In what year level should I register my students for ICAS?

The students should be registered according to their year level when they sit for ICAS.

Will students have specific books or materials to study for the ICAS?

No. The skills being tested will reflect the appropriate level in the learning curve expected to be achieved by the student at the target age group. The question will be based on the universal curricular and co-curricular syllabi including textbooks, lab notes, projects and other sources.

What is the benefit of taking ICAS?

An external assessment such as ICAS removes even a faint trace of subjectivity that stems from familiarity between a teacher and their students.
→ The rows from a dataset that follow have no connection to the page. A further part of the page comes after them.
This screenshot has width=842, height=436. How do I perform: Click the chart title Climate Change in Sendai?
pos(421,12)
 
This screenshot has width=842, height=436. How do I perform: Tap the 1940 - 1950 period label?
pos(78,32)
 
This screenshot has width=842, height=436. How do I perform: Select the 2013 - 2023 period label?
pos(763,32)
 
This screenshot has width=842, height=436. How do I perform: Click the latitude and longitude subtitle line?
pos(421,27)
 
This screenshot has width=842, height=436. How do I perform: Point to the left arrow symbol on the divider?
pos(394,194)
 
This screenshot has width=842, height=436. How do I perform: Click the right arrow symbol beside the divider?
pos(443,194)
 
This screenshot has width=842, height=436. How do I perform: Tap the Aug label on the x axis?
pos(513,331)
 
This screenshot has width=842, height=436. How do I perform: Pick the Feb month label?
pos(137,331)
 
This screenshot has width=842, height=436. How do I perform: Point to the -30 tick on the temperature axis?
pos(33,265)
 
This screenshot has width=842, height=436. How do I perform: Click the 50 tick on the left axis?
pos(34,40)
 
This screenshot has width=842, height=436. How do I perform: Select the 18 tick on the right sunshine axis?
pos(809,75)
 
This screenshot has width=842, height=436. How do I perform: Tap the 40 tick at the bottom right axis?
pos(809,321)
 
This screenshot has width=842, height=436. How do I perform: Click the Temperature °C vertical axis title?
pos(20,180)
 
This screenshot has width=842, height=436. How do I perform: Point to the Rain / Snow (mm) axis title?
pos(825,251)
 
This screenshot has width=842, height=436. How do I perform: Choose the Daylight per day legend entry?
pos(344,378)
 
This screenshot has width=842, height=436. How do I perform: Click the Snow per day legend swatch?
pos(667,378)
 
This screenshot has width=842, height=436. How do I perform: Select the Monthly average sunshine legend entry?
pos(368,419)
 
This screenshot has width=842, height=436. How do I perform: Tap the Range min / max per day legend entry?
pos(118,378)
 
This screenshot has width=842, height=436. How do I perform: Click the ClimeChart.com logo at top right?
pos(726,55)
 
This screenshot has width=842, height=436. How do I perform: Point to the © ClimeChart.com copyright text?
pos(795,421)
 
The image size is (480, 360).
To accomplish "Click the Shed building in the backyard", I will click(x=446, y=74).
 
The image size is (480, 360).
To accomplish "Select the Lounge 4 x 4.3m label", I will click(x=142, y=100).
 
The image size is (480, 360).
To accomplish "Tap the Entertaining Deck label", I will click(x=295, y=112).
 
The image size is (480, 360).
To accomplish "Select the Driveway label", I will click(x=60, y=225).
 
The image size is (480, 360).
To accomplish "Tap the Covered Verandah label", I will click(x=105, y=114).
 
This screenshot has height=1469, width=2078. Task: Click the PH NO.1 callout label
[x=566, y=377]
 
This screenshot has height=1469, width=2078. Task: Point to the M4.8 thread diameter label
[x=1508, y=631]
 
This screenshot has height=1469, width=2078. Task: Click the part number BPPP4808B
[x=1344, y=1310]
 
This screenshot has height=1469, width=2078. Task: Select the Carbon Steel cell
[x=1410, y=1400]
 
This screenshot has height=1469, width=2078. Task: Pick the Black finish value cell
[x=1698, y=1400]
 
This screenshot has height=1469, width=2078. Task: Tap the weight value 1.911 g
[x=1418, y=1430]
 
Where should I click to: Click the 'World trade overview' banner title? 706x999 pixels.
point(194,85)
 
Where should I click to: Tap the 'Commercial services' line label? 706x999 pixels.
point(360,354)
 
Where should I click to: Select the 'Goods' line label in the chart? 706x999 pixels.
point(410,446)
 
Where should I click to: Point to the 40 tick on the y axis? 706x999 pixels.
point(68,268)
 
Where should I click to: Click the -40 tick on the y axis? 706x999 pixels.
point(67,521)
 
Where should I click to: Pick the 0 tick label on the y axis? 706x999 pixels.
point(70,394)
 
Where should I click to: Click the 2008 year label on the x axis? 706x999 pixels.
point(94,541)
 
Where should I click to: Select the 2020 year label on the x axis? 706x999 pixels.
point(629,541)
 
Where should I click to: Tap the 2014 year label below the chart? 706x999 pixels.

An external view, especially from a global body, reflects a collective and objective world view of a student’s performance. Exposing the students to international testing patterns prepares them to become global players.

What are the interventions after a student has received the results?


After knowing exactly which skill set they are weak in, they can:

  • Focus on learning the concept better
  • Revisit the fundamentals of the concept
  • Spend time practicing the application of the concept
  • Read up on relevant books to improve their skills

  • Provide parental support to nurture their child’s core strengths
  • Plan for programmes in consultation with teachers to improve their child’s weakness on the particular skill set.


Which curriculum does ICAS refer to?

ICAS does not refer to any curriculum but each ICAS subject has been aligned to its own assessment framework. These frameworks were developed by carefully examining the curriculum of each Australian state and identifying common content, skills and overarching principles. In addition curriculum documents from other countries, including New Zealand, Singapore and the United Kingdom were looked at. This process of identifying the common aspects of each subject across Australia and overseas curricula has allowed ICAS to operate independently of any given curriculum while remaining relevant to what is taught in classrooms.